# DO THIS:
In the entries below, substitute "navigation bar" for every "header" and repeat them with nothing else changed.

# DATA RECORDS:

######

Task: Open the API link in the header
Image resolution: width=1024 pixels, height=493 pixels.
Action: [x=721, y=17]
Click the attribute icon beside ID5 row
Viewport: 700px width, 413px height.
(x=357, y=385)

######

# THE ANSWER:
Task: Open the API link in the navigation bar
Image resolution: width=1024 pixels, height=493 pixels.
Action: [x=721, y=17]
Click the attribute icon beside ID5 row
Viewport: 700px width, 413px height.
(x=357, y=385)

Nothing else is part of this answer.